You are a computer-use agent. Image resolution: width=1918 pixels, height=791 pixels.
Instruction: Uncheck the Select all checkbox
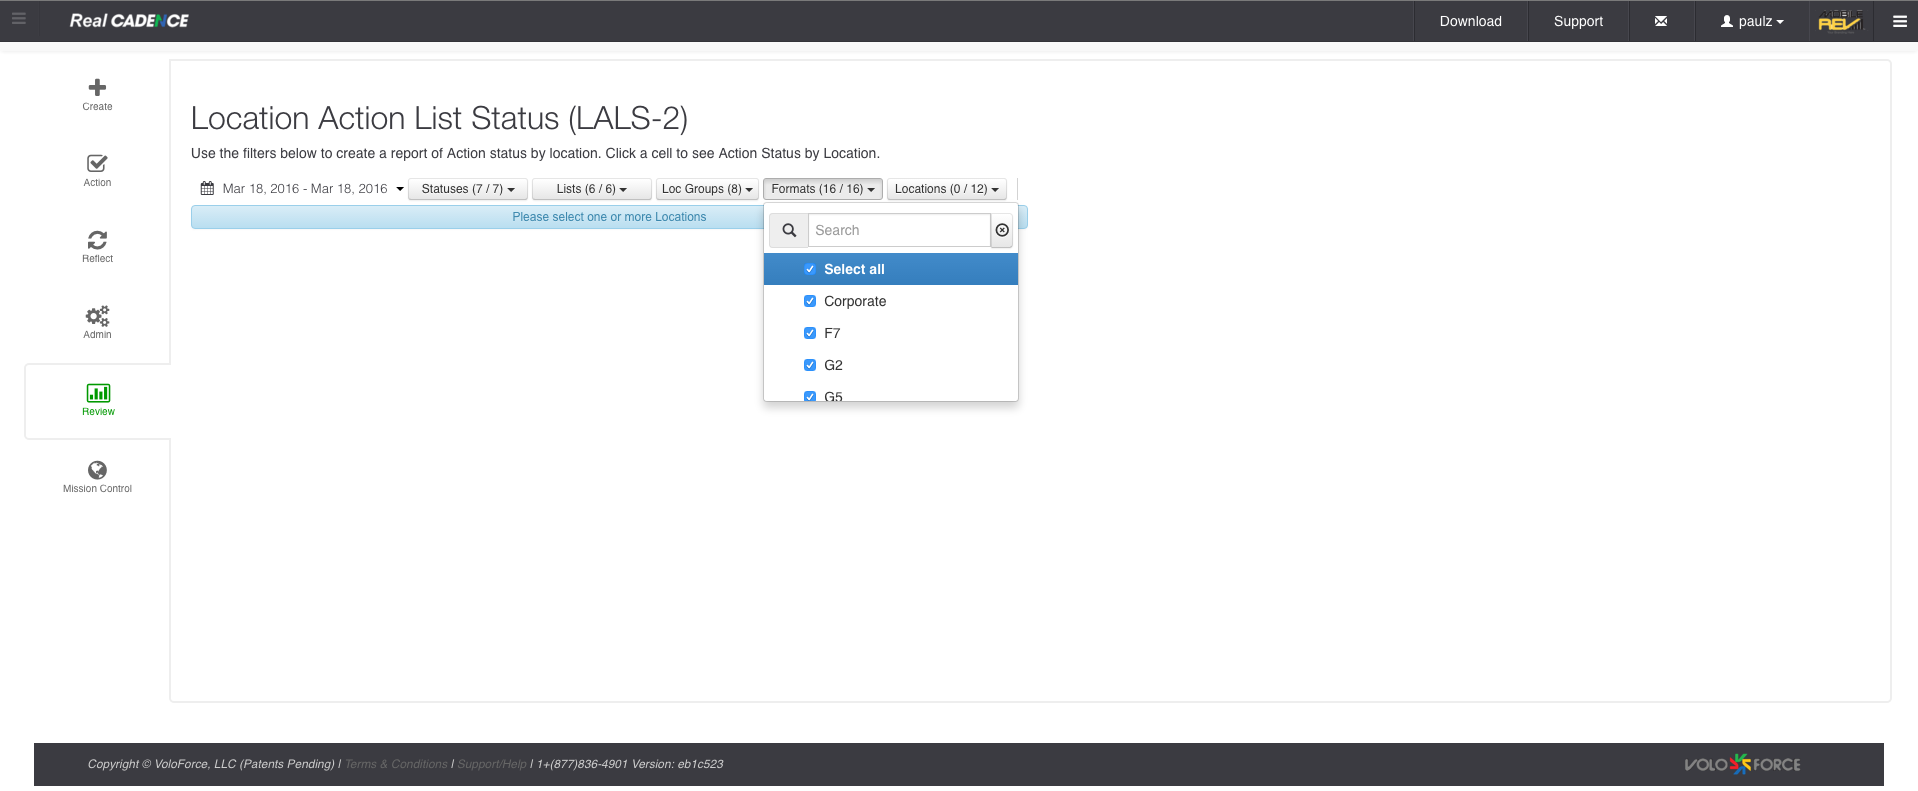(810, 269)
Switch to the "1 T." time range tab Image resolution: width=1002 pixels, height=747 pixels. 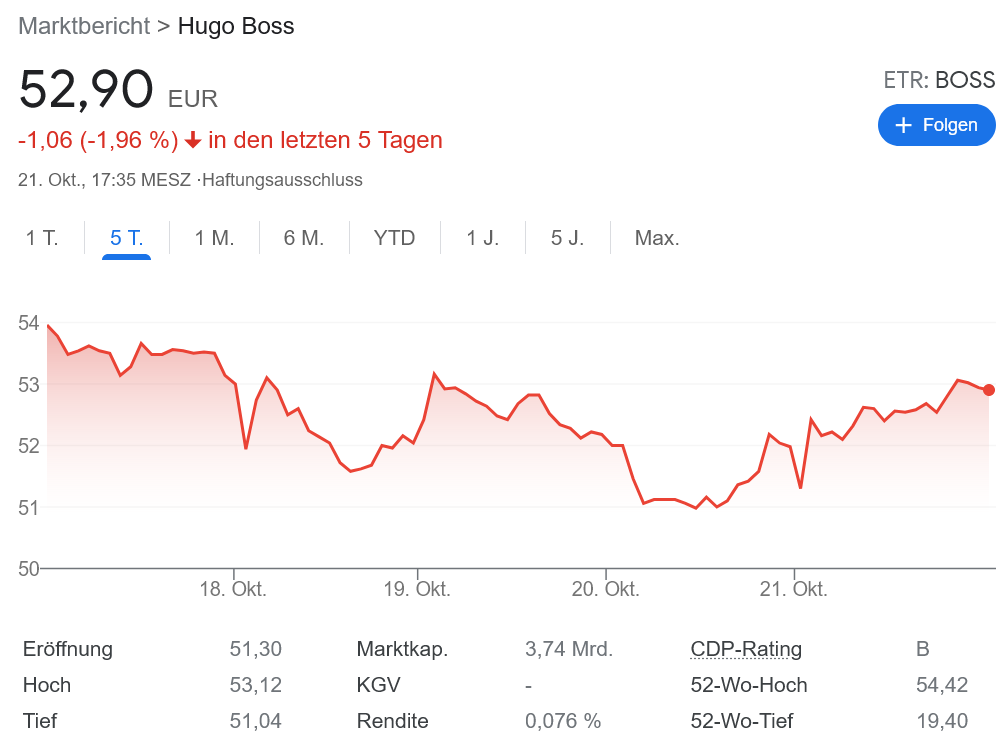point(42,238)
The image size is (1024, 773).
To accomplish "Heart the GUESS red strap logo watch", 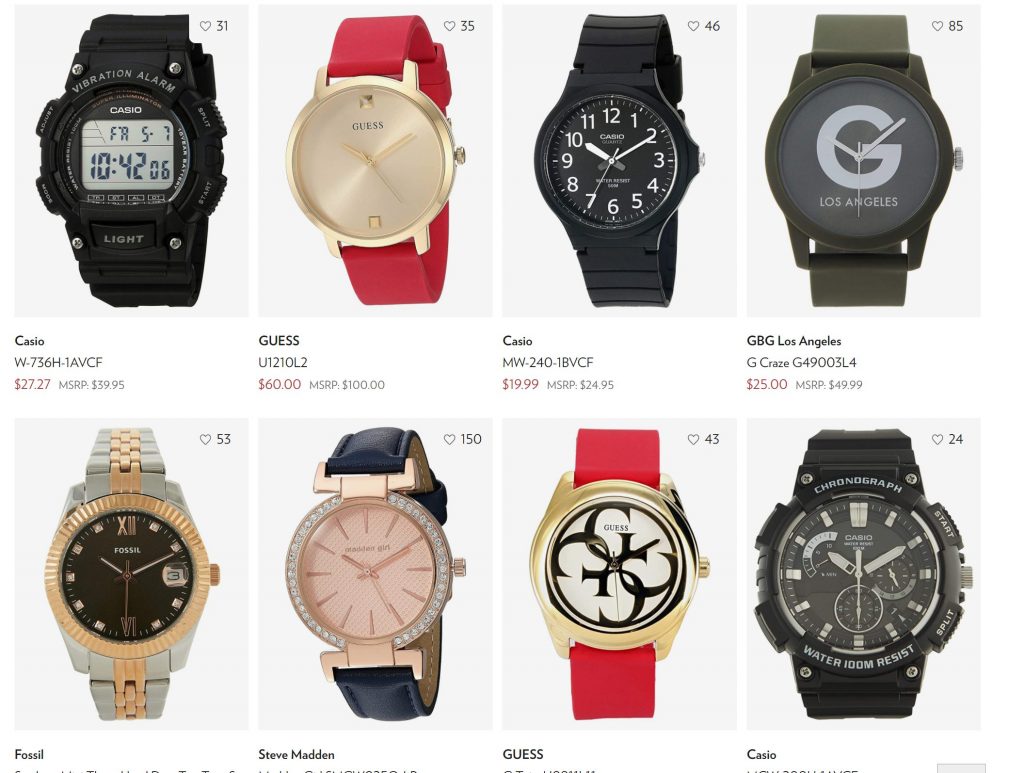I will (x=694, y=439).
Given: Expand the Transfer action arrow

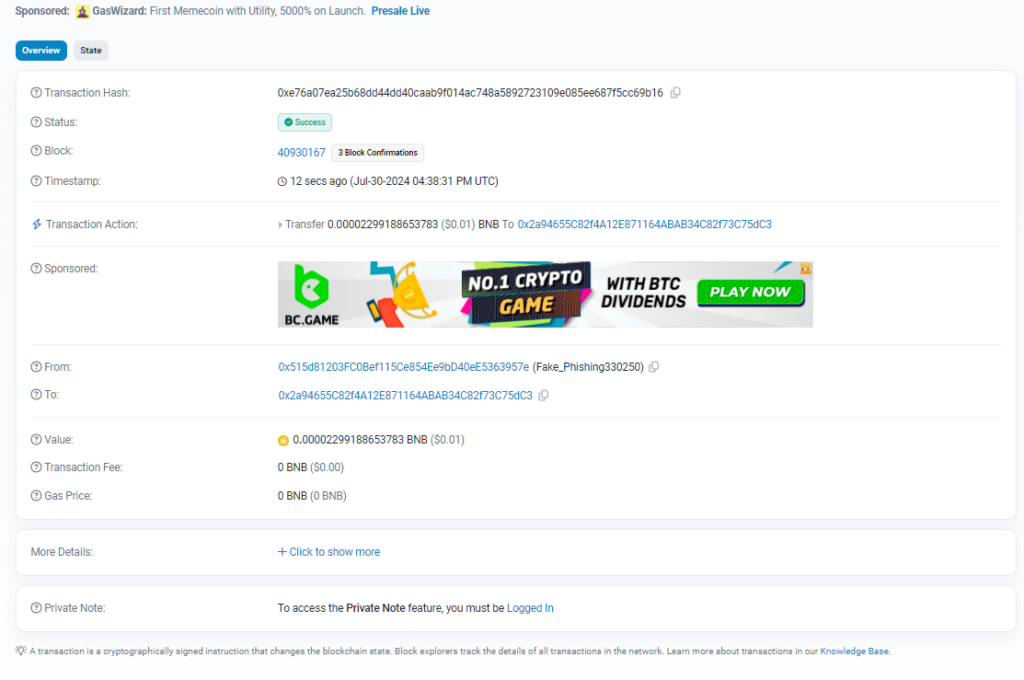Looking at the screenshot, I should click(x=280, y=225).
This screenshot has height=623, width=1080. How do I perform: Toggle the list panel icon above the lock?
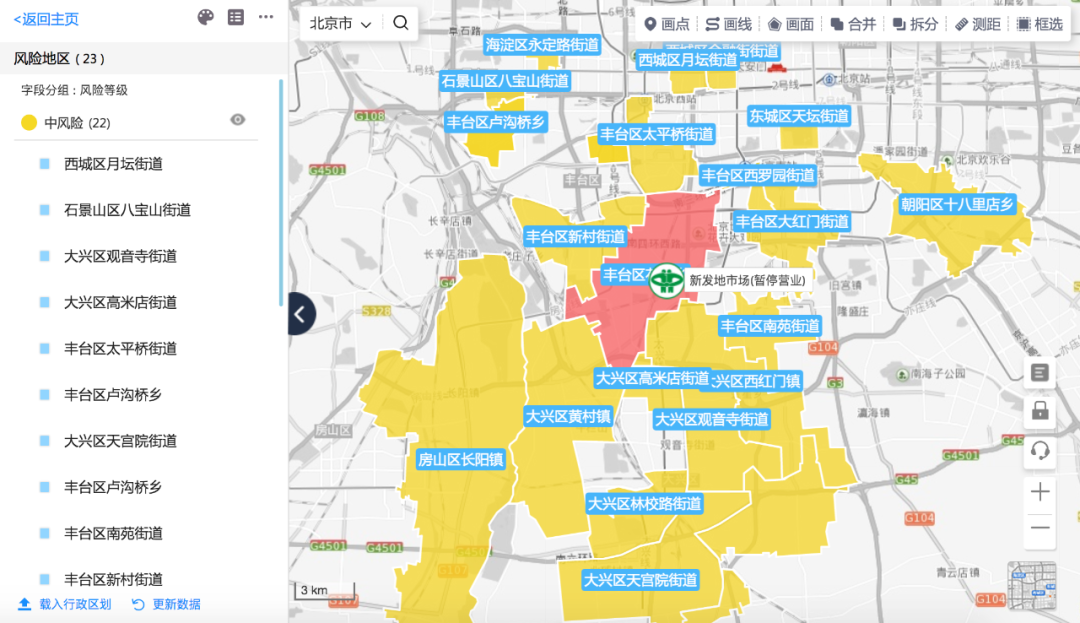[x=1038, y=372]
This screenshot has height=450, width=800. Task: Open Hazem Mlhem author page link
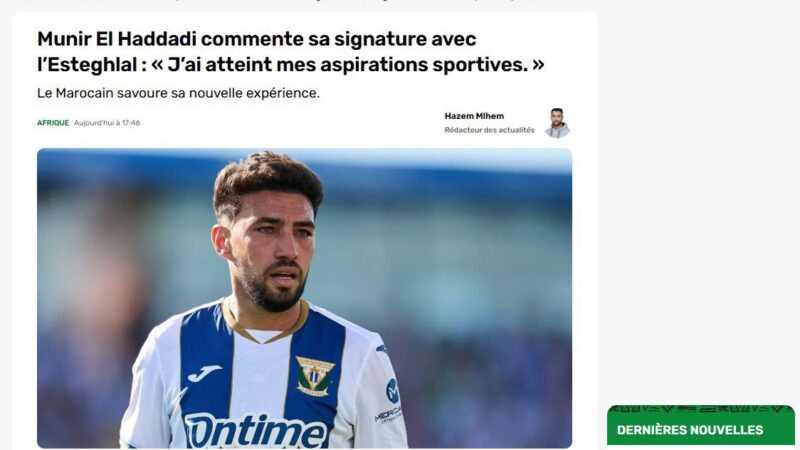click(x=473, y=116)
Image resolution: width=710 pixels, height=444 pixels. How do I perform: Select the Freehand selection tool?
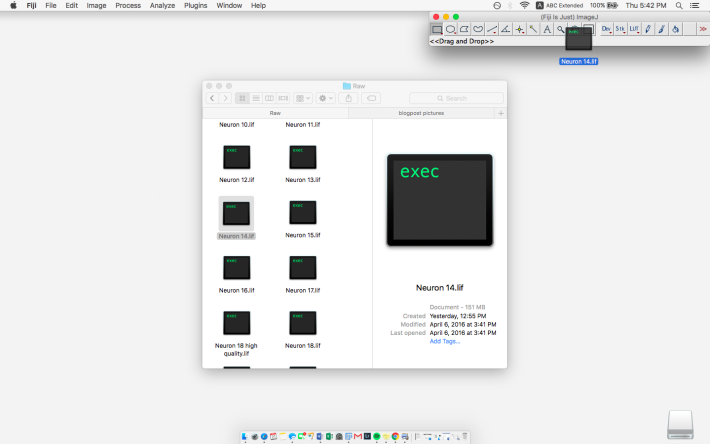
------------------------------------------------
▸ SHORT PROBLEM:
Render the listing as a Markdown table with the columns "Row" and "Line," starting at the line containing "This screenshot has height=623, width=1080." and continuing through the end of the listing, with both ends included and blank lines skipped. Leave the pictures out.

▸ WRITTEN REPLY:
| Row | Line |
|---|---|
| 1 | This screenshot has height=623, width=1080. How do I perform: Toggle the list panel icon above the lock? |
| 2 | [x=1038, y=372] |
| 3 | This screenshot has height=450, width=800. Task: Open Hazem Mlhem author page link |
| 4 | click(x=473, y=116) |
| 5 | Image resolution: width=710 pixels, height=444 pixels. How do I perform: Select the Freehand selection tool? |